1998 / Real Music
Review by Kathy Parsons
Sapphire Dreams was quite a lovely surprise for me. I have been familiar with Mars Lasar’s name for quite sometime, but this is the first of his albums that I have heard from beginning to end. Gentle and ethereal throughout, Lasar mixes solo piano with synth - all played by himself. Despite the dreamy theme and feel to most of the album, this is far from a fluff piece. The pieces are beautifully developed and, while very accessible, hold up to many listenings. Classical roots are obvious, but this album is very much in the present, mixing the wonders of the grand piano with the technology of synthesized sounds. What is so remarkable is the emotional content. So many albums that mix piano and synth end up sounding a little thin and flat. The gentle, sweet emotions of each of these pieces come through, and only a couple of the cuts failed to grab me and beg me to listen without any distractions.

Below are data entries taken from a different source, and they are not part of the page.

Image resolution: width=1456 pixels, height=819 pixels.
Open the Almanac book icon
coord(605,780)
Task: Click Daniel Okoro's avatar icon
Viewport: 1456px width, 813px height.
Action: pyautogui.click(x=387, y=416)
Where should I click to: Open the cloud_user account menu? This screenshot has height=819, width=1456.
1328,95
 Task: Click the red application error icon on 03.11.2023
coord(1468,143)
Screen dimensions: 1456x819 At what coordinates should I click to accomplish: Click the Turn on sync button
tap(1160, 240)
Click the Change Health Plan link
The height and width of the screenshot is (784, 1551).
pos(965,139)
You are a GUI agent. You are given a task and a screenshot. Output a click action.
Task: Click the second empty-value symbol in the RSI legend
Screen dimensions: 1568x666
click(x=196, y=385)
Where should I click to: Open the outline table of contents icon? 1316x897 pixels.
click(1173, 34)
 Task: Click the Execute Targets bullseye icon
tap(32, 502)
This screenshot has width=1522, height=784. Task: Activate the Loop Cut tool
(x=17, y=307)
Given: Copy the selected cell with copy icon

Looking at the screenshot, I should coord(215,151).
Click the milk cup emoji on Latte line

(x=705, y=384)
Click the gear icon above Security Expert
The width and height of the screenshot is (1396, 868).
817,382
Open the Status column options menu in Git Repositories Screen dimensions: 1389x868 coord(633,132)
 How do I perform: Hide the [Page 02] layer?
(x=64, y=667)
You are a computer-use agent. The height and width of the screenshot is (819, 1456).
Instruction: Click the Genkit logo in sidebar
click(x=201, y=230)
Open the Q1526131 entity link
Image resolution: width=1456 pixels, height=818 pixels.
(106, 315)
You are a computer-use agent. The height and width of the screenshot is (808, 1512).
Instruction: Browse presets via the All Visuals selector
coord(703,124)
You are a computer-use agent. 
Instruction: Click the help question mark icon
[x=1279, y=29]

“Belongings” opens the album with a wash of strings, and then the piano enters with a simple, charming melody; as the piece builds, it is easy to imagine it behind a great movie. “Garden of Eden” is both gently melodic and stirring - simple, but ever so elegant. The sound of windchimes opens the title song - a haunting, mysterious piece that builds ever so gently, inviting us to pause to share the dream. “Fear and Tenderness” seems to be much more about tenderness than fear, and is so achingly beautiful it can invoke tears. “Amy’s Lullaby” begins with the sound of a toy piano, but evolves into piano and synth - a sweet lullaby to a much-loved child. “The Haunted” is a mysterious little piece - possibly to accompany a child’s ghost story. “Oasis” shimmers - a much more ambient and free-floating piece for solo piano. “A Hurricane Named Desire” is much gentler than the title implies - passionate but tender. “10 Thousand Miles Between Us” is a musical love letter needing no words.
Listeners who enjoy a gentle album with plenty of substance will thoroughly enjoy Sapphire Dreams. I look forward to exploring some of Mars Lasar’s earlier works as well.